▼
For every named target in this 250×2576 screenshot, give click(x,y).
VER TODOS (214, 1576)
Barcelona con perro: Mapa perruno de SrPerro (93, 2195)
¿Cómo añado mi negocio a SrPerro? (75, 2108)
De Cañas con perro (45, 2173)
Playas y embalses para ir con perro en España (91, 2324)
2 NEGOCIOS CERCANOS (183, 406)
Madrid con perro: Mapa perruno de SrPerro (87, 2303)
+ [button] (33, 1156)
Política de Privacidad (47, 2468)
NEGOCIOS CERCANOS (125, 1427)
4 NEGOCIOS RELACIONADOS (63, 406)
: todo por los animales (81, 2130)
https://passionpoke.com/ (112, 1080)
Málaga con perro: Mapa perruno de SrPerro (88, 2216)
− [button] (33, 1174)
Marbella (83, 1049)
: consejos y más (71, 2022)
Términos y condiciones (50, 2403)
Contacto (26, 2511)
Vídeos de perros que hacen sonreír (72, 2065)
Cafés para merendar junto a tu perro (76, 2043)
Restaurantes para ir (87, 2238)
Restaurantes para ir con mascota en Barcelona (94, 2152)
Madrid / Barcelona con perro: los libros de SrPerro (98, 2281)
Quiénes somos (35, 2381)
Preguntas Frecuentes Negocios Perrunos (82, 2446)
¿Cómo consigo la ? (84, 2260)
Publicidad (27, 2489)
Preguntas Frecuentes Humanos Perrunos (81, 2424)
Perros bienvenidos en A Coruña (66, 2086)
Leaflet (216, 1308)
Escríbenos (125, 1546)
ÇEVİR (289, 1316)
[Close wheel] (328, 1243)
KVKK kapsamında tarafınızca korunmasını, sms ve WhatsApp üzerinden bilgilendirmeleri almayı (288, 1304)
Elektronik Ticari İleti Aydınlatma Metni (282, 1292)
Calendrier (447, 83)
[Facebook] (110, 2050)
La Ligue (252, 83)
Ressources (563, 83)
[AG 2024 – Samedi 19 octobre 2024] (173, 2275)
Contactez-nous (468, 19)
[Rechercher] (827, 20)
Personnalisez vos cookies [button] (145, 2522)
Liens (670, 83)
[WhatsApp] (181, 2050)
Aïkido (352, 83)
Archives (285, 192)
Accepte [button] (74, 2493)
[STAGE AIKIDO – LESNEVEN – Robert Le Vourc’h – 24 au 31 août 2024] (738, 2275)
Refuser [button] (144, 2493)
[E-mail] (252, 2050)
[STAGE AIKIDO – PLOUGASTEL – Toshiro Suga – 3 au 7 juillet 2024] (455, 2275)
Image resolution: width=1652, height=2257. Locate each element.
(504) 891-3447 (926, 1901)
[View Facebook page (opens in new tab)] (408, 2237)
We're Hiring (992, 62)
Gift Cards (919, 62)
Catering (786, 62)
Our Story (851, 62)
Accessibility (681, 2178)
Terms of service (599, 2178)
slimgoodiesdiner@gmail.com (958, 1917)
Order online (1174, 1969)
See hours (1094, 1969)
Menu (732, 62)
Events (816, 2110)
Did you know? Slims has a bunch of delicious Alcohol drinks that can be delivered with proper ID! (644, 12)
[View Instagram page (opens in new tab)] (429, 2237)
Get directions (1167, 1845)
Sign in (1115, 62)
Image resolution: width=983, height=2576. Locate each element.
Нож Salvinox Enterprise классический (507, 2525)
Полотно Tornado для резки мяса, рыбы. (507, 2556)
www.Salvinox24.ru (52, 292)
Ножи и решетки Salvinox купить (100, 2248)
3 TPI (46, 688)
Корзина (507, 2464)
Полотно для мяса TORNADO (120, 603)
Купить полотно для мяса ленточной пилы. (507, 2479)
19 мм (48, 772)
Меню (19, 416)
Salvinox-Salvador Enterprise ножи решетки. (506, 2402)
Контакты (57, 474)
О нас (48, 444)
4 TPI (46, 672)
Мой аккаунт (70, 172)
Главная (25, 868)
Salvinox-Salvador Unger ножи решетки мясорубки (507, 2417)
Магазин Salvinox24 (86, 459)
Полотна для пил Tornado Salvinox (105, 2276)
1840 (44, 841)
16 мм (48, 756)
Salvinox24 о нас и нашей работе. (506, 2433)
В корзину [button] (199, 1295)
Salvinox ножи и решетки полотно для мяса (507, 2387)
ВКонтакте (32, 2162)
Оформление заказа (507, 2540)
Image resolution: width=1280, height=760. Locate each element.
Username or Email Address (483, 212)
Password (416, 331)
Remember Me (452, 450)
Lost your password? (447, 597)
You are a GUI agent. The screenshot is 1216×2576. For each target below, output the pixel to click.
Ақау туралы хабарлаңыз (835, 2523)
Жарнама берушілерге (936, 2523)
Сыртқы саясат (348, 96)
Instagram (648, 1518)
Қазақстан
▲
Task item → Set down all of the entries again, keeping every line exactly as it is.

Result below →
For every named target in this 250×2576 screenshot, give click(x,y).
VER TODOS (214, 1576)
Barcelona con perro: Mapa perruno de SrPerro (93, 2195)
¿Cómo añado mi negocio a SrPerro? (75, 2108)
De Cañas con perro (45, 2173)
Playas y embalses para ir con perro en España (91, 2324)
2 NEGOCIOS CERCANOS (183, 406)
Madrid con perro: Mapa perruno de SrPerro (87, 2303)
+ [button] (33, 1156)
Política de Privacidad (47, 2468)
NEGOCIOS CERCANOS (125, 1427)
4 NEGOCIOS RELACIONADOS (63, 406)
: todo por los animales (81, 2130)
https://passionpoke.com/ (112, 1080)
Málaga con perro: Mapa perruno de SrPerro (88, 2216)
− [button] (33, 1174)
Marbella (83, 1049)
: consejos y más (71, 2022)
Términos y condiciones (50, 2403)
Contacto (26, 2511)
Vídeos de perros que hacen sonreír (72, 2065)
Cafés para merendar junto a tu perro (76, 2043)
Restaurantes para ir (87, 2238)
Restaurantes para ir con mascota en Barcelona (94, 2152)
Madrid / Barcelona con perro: los libros de SrPerro (98, 2281)
Quiénes somos (35, 2381)
Preguntas Frecuentes Negocios Perrunos (82, 2446)
¿Cómo consigo la ? (84, 2260)
Publicidad (27, 2489)
Preguntas Frecuentes Humanos Perrunos (81, 2424)
Perros bienvenidos en A Coruña (66, 2086)
Leaflet (216, 1308)
Escríbenos (125, 1546)
ÇEVİR (289, 1316)
[Close wheel] (328, 1243)
KVKK kapsamında tarafınızca korunmasını, sms ve WhatsApp üzerinden bilgilendirmeleri almayı (288, 1304)
Elektronik Ticari İleti Aydınlatma Metni (282, 1292)
Calendrier (447, 83)
[Facebook] (110, 2050)
La Ligue (252, 83)
Ressources (563, 83)
[AG 2024 – Samedi 19 octobre 2024] (173, 2275)
Contactez-nous (468, 19)
[Rechercher] (827, 20)
Personnalisez vos cookies [button] (145, 2522)
Liens (670, 83)
[WhatsApp] (181, 2050)
Aïkido (352, 83)
Archives (285, 192)
Accepte [button] (74, 2493)
[STAGE AIKIDO – LESNEVEN – Robert Le Vourc’h – 24 au 31 août 2024] (738, 2275)
Refuser [button] (144, 2493)
[E-mail] (252, 2050)
[STAGE AIKIDO – PLOUGASTEL – Toshiro Suga – 3 au 7 juillet 2024] (455, 2275)
Image resolution: width=1652, height=2257. Locate each element.
(504) 891-3447 (926, 1901)
[View Facebook page (opens in new tab)] (408, 2237)
We're Hiring (992, 62)
Gift Cards (919, 62)
Catering (786, 62)
Our Story (851, 62)
Accessibility (681, 2178)
Terms of service (599, 2178)
slimgoodiesdiner@gmail.com (958, 1917)
Order online (1174, 1969)
See hours (1094, 1969)
Menu (732, 62)
Events (816, 2110)
Did you know? Slims has a bunch of delicious Alcohol drinks that can be delivered with proper ID! (644, 12)
[View Instagram page (opens in new tab)] (429, 2237)
Get directions (1167, 1845)
Sign in (1115, 62)
Image resolution: width=983, height=2576. Locate each element.
Нож Salvinox Enterprise классический (507, 2525)
Полотно Tornado для резки мяса, рыбы. (507, 2556)
www.Salvinox24.ru (52, 292)
Ножи и решетки Salvinox купить (100, 2248)
3 TPI (46, 688)
Корзина (507, 2464)
Полотно для мяса TORNADO (120, 603)
Купить полотно для мяса ленточной пилы. (507, 2479)
19 мм (48, 772)
Меню (19, 416)
Salvinox-Salvador Enterprise ножи решетки. (506, 2402)
Контакты (57, 474)
О нас (48, 444)
4 TPI (46, 672)
Мой аккаунт (70, 172)
Главная (25, 868)
Salvinox-Salvador Unger ножи решетки мясорубки (507, 2417)
Магазин Salvinox24 (86, 459)
Полотна для пил Tornado Salvinox (105, 2276)
1840 (44, 841)
16 мм (48, 756)
Salvinox24 о нас и нашей работе. (506, 2433)
В корзину [button] (199, 1295)
Salvinox ножи и решетки полотно для мяса (507, 2387)
ВКонтакте (32, 2162)
Оформление заказа (507, 2540)
Image resolution: width=1280, height=760. Locate each element.
Username or Email Address (483, 212)
Password (416, 331)
Remember Me (452, 450)
Lost your password? (447, 597)
You are a GUI agent. The screenshot is 1216×2576. For each target below, output the pixel to click.
Ақау туралы хабарлаңыз (835, 2523)
Жарнама берушілерге (936, 2523)
Сыртқы саясат (348, 96)
Instagram (648, 1518)
Қазақстан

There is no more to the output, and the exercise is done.